Describe the algorithm that DynamicsCompressorNode should use

olivierthereaux commented 11 years ago

Originally reported on W3C Bugzilla ISSUE-19885 Wed, 07 Nov 2012 00:51:17 GMT Reported by Ehsan Akhgari [:ehsan] Assigned to

Currently the spec doesn't provide much information on what the algorithm behind DynamicsCompressorNode should look like, which is not very helpful for implementers.

russellmcc commented 10 years ago

This just came up on the mailing list because at least some implementations use Automatic Make-up Gain, which is not a ubiquitous feature on real, professional compressors. After looking in the spec, it's not even specified whether the DynamicsCompressorNode should use auto make-up or not. This (make-up gain) should probably be a user option.

cwilso commented 9 years ago

@padenot weren't you working on this?

padenot commented 9 years ago

I've started to gather some notes, yes.

chrislo commented 9 years ago

Need some help? I can take a look. On 30 Oct 2014 22:08, "Paul ADENOT" notifications@github.com wrote:

I've started to gather some notes, yes.

— Reply to this email directly or view it on GitHub https://github.com/WebAudio/web-audio-api/issues/10#issuecomment-61178320 .

cwilso commented 8 years ago

Once this is done, please ping me on #13 so I can incorporate.

joeberkovitz commented 8 years ago

The decision is to reverse engineer the code and document the current algorithm so that we're not wedged on further decision making, and can do a more disciplined compression/expansion algorithm in v.next

joeberkovitz commented 8 years ago

Noted: we're going to attempt to progressively describe the algorithm starting at a general level of detail of what components, states and procedures constitute the compression behavior. This in itself will be a big step over the current spec.

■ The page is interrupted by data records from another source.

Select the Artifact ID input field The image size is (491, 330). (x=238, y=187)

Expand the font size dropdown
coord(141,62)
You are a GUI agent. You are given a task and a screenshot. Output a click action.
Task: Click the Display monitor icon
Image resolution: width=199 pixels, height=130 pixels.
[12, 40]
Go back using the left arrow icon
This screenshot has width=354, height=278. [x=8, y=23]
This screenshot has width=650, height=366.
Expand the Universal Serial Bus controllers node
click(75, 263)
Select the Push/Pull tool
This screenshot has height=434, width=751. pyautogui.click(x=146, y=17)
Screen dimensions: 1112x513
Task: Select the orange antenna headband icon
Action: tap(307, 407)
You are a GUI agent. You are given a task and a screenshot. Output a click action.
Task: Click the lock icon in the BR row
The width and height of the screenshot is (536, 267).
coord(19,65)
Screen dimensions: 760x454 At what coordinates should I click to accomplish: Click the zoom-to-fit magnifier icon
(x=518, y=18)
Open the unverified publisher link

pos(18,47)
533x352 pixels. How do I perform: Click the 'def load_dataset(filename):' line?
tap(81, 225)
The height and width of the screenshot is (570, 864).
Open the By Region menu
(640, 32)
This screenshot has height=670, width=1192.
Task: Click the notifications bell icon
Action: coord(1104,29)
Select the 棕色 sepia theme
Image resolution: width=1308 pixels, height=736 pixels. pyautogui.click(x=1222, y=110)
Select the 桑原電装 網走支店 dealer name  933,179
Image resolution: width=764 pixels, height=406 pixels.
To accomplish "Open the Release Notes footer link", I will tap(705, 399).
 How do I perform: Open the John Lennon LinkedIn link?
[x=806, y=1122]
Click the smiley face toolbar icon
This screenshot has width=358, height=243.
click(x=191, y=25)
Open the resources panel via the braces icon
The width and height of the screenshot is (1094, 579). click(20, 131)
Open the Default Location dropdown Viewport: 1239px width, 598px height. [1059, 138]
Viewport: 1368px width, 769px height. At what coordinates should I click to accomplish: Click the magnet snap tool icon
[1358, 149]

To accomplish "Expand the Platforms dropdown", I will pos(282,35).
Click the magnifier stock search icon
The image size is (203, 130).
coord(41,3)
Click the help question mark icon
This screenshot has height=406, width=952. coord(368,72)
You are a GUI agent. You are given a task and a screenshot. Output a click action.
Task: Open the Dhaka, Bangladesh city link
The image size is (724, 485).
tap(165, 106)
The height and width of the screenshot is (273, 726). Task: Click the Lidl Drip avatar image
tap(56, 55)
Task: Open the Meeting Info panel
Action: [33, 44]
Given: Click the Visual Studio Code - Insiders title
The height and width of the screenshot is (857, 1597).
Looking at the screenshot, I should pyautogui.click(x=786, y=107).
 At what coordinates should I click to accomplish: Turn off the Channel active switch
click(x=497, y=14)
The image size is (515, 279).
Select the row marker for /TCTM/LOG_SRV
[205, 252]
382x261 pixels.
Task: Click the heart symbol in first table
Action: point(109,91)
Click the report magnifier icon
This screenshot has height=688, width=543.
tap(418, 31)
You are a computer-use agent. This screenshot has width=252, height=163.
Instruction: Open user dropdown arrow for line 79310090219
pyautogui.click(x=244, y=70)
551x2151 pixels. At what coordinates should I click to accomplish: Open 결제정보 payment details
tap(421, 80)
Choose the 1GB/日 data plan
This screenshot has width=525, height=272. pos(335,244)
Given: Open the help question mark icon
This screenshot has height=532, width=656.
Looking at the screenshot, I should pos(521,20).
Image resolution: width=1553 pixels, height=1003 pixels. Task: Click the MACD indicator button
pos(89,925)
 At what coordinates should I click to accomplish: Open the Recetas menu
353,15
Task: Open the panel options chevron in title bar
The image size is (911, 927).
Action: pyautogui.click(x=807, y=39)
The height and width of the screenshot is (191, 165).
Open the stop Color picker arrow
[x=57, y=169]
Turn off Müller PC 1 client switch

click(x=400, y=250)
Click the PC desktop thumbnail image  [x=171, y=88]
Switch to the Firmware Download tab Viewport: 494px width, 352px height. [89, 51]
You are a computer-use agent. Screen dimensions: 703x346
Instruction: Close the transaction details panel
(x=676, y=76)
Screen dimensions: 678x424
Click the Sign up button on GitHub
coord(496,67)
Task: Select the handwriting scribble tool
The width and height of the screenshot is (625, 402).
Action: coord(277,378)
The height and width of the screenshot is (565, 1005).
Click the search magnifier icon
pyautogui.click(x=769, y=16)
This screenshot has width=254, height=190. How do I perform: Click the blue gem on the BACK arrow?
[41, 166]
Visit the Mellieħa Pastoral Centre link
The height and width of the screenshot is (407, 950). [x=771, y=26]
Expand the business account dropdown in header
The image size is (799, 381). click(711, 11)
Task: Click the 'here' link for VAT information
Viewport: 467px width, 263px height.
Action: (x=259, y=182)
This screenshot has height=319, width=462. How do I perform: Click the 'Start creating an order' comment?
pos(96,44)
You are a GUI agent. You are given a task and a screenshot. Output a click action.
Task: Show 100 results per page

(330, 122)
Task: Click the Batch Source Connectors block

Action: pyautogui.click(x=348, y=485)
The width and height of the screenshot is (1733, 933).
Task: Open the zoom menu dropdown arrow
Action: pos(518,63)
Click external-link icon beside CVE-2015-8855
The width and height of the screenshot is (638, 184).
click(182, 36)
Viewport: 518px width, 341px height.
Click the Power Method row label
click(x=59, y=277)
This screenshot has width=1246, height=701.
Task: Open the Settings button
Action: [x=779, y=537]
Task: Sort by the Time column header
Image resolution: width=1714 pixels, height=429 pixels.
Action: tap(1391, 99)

Informative sections supplying suggested behavior can then be written, lifted from the current implementation, but we're not going to prescribe that implementations exactly mimic the current one in every last detail.

svgeesus commented 8 years ago

This paper seems approachable, clear and useful: Digital Dynamic Range Compressor Design— A Tutorial and Analysis https://www.eecs.qmul.ac.uk/~josh/documents/GiannoulisMassbergReiss-dynamicrangecompression-JAES2012.pdf It seems clear from that analysis that our compressor is a feedforward type, with an RMS detector, and that both attack and release are exponential. So we could start by describing those blocks (and a diagram of how they fit together).

svgeesus commented 8 years ago

This is also helpful, but more mathematical and aimed at analog circuitry rather than digital implementation Attack and Release Time Constants in RMS - Based Compressors and Limiters http://www.thatcorp.com/datashts/AES4054_Attack_and_Release_Time_Constants_II.pdf

padenot commented 8 years ago

Thanks, I'll be reading those for sure. I plan to start working on this after I'm finished with the AudioBufferSourceNode rendering spec bit (#95).

joeberkovitz commented 7 years ago

Adding @rtoy as discussed on yesterday's call - @padenot we need notes from you on how to proceed.

padenot commented 7 years ago

The current DSP chain of the compressor is the following:

The audio signal is the audio to be processed. The control signal is the audio that will determine how much compression should be applied to the audio signal. Those two signals can be the same, or different, when side-chaining.

Pre-emphasis filter: four cascaded high-pass zero pole filters at 15k, 7.5k, 3.75k, 1.875k, with a constant gain of 4.4dB, applied on the audio signal
Pre-delay: a simple delay line of 0.006 seconds (fixed look-ahead) applied on the audio signal
Target attenuation: based on the current control signal, process the signal with a compression curve. The compression curve's shape is defined by the parameters set on the compressor, but has a shape that looks like this: This is where most of the magic happens in the current implementations, this is full of magic numbers that produce a smooth curve. I don't think the curve itself should be specced, but it's reasonable to more-or-less shape the characteristics of the curve.
Power average: this is the target attenuation, smoothed over multiple audio frames. If the attenuation is more than the current average, we're releasing, otherwise, we're in the attack portion. This is done so that we can have an adaptive release: the harder the compressor compresses, the faster the release.
Envelope: from the power estimation, and depending on whether we're in the attack portion or the release portion (we're in the attack portion if the current reduction is smaller than the target reduction, and vice-versa), this is the speed at which the current compression level will move to the desired compression level computed before. This depends on the attack and release parameters of the compressor.
- Gain computation: this is 1.0 if the compressor is inactive, and less than 1.0 if some compression is to be applied. Depending on the envelope, the current gain approaches exponentially the target gain.
- Gain stage: simply apply the gain to the (delayed) audio signal
- Post de-emphasis filter: four cascaded low-pass zero pole filters at 15k, 7.5k, 3.75k, 1.875k, with a constant gain of 4.4dB, applied to the audio signal

There is also a thing about pre-warping the power average that I don't understand yet.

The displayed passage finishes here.